The extra cost of this foam is $1543, so the simple payback, not accounting for inflation or the future cost of energy is: 1543 / 78 = 20 years

The simple ROI (return on investment), not accounting for inflation or the future cost of energy is: 78 / 1543 = 5.0 %

Our next step was to roll out 6 mil polyethylene vapor barrier and caulk or tape it to the previously installed strip of blue vapor barrier (see Sill Plates). Together with the taped plywood wall sheathing, this creates the home’s exterior air barrier (see Exterior Air + Water Barriers).

We lapped the polyethylene seams and air-sealed all the mechanical penetrations to it with snug fitting gaskets or tape. In this way, the poly acts as an air barrier (in conjunction with the slab) against radon gas. It also acts as an effective vapor barrier, even accounting for the numerous stab holes from the PEX staples. For a lively discussion on this topic see “Poly Under Concrete Slab” on the Green Building Advisor website.

Our local HVAC company, Collins + Hying in nearby Dodgeville, did a neat job of installing the PEX tubing for the hydronic heating system.

The big day! Here is the crew from Rockcrete in Ridgeway pouring our slab. While in the planning stages for this project, I was determined to get the walls and roof up and covered before we attempted the slab prep and pour. There are so many advantages: no need for tarping against the rain, no work stoppages due to inclement weather, no worries about the concrete curing too fast in the hot sun, and no sunburns!

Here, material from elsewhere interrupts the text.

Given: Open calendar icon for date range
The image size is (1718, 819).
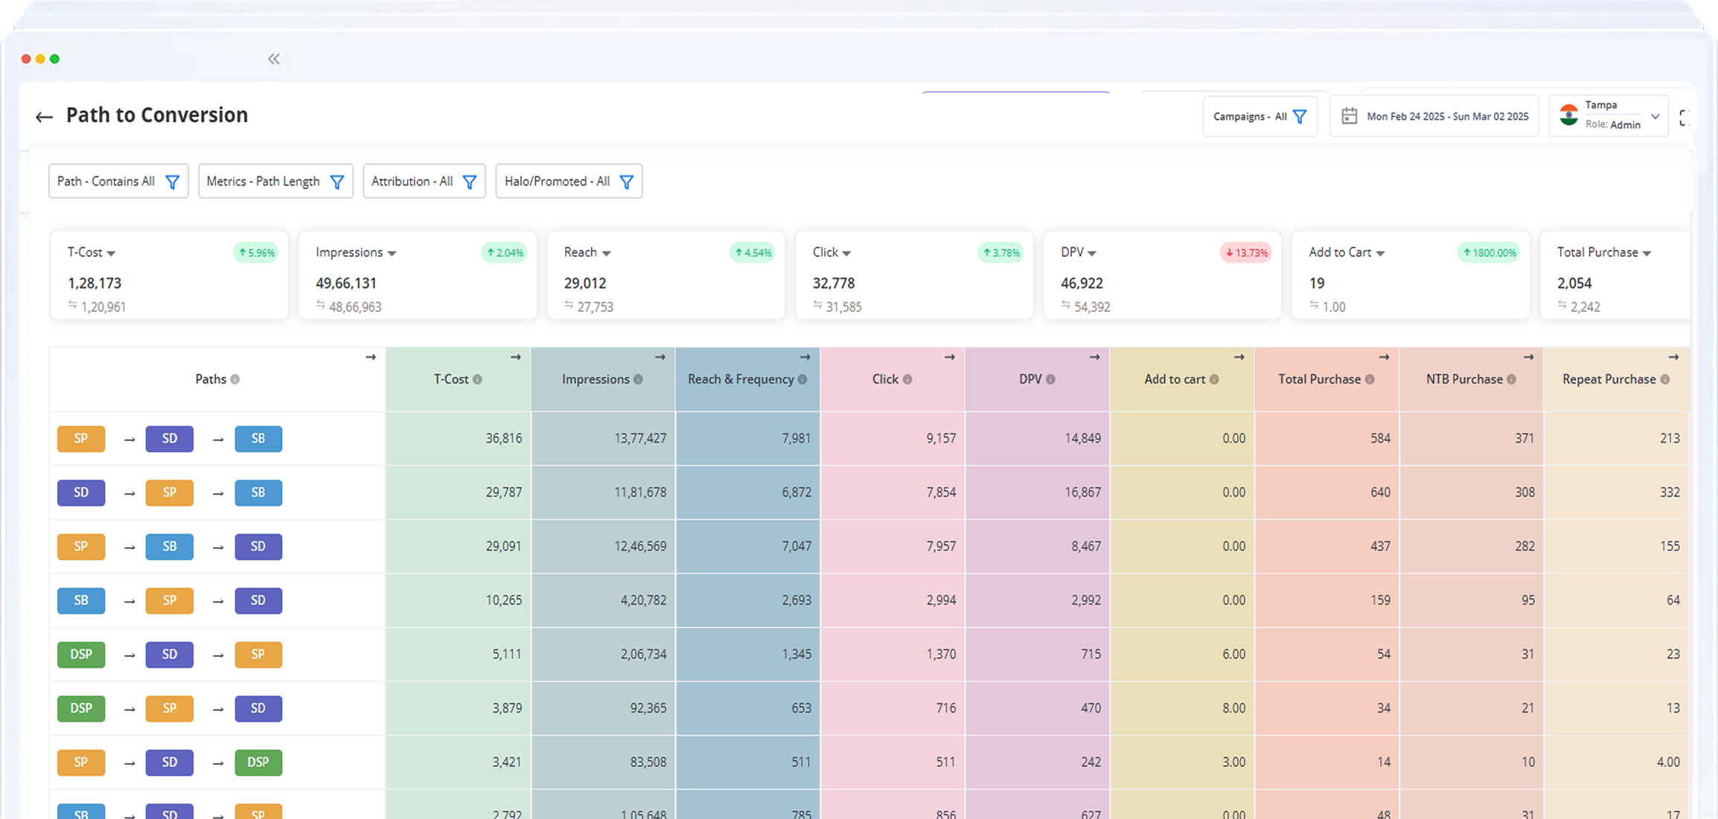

The next day, Rockcrete was back to saw 1 inch deep control joints, about every 10 feet. Then it fell to me to babysit the slab for the next 5 days. Instead of opting for the customary chemical curing compound that’s applied to the fresh concrete to slow evaporation and maintain hydration, I flooded the surface 3 to 5 times a day. This is known as “water-curing” and is seldom done anymore except by “weekend warriors” like me and my crew.

By October, I could pull away from other tasks and lay down the garage foam. I used the leftovers from the house foam for a 4 inch thick edge, which jogs to align with the overhead door, then laid down the 2 inch thick under-slab foam. Galvanized steel channels protect the top of the exposed edge. An insulated slab like this is unlikely to “sweat” in the spring, and will keep tools and supplies drier. A dedicated vapor barrier isn’t necessary here: the 2 inch foam is sufficient to slow upward vapor migration. Should a future owner decide to insulate the garage, they’ll be off to a good start.

My roofer, Pete Faust, made up the channels for me, showed me how to cut the miters, and let me borrow his tin snips. My corners weren’t as good as the one he made, but passable.

This phase of work generated a small amount of scrap and trash. The leftover foam was cut and glued up to make an attic hatch plug. The galvanized steel cutoffs were sent to recycling. Shrink wrap from the sheet foam packaging, when clear (not white) was also accepted at the recycling facility. Plastic strap ties and empty spray foam cans were sent to landfill. The wood pallets were placed at the curb with a “free” sign and were picked up by a passer-by.